“Scott
Free Productions.” Assim é chamada a produtora responsável por Todo o Dinheiro do Mundo, fundada pelos
irmãos Ridley e Tony Scott há mais de três décadas. Tony Scott, nascido em
1944, trilhou sua trajetória nos confins do cinema de ação, estabelecendo uma
marca própria no gênero, com sequências estilizadas e um ritmo refinadamente
acelerado, sobretudo nas fases mais maduras da carreira – a franquia “John Wick” e o recente “Atômica”, por exemplo, bebem diretamente desta fonte -, até
decidir tirar sua própria vida, em 2012, deixando-nos um legado importante, e
muitas vezes subestimado. Ridley, nascido sete anos antes do irmão, ascendeu
rapidamente para o alto escalão do cinema hollywoodiano graças ao sucesso de
“Alien: O Oitavo Passageiro” e “Blade Runner – O Caçador de Androides” e, desde
então, transita inconstantemente entre diferentes estilos e abordagens em
produções grandiosas, habitualmente premiadas e progressivamente contestadas.
Na última década, especializou-se na realização de “versões do diretor” nas
quais, segundo o próprio, pode manifestar sua liberdade criativa sem as
restrições impostas pelos estúdios.

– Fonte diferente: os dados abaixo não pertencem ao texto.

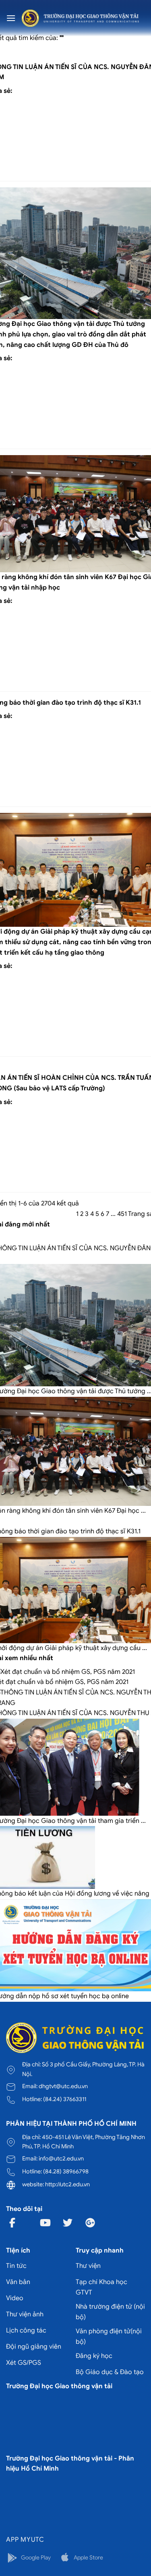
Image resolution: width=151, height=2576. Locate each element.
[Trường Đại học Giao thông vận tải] (80, 18)
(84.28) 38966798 (66, 2171)
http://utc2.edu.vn (67, 2184)
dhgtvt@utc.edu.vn (63, 2086)
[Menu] (11, 18)
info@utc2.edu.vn (61, 2158)
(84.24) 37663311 (64, 2099)
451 (122, 1214)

Trabalhar na “Scott Free” deve assegurá-lo de tal exercício. Mas liberdade para
quê, Sir Ridley?
Badalado quase que
exclusivamente por sua presença no “radar do Oscar”, Todo o Dinheiro do Mundo nos apresenta às obscuras figuras da
família Getty, dona de uma inestimável fortuna construída na segunda metade do
século XX por meio da indústria petrolífera. Uma grande controvérsia cerca seu
principal pilar, Jean Paul Getty (Christopher Plummer, inexplicavelmente
indicado ao Oscar de melhor ator coadjuvante (aliás, explicável: a
situação de Kevin Spacey)), entretanto: a incapacidade de preocupar-se com
qualquer coisa que não fosse seu dinheiro. A avareza do sujeito é colocada à
prova quando J.P.Getty III (Charlie Plummer), seu mais querido neto, é sequestrado,
e a mãe, Gail Harris (Michelle Williams), de mãos atadas, recorre ao magnata
para poder pagar o resgate do jovem... ou melhor, não é: a anunciada fatalidade
sequer se aproxima de sensibilizá-lo mais do que as cifras de seu faturamento,
e o senhor não hesita em terceirizar as negociações que definirão a
sobrevivência ou não do neto – delegando-as para Fletcher Chase (Mark Wahlberg)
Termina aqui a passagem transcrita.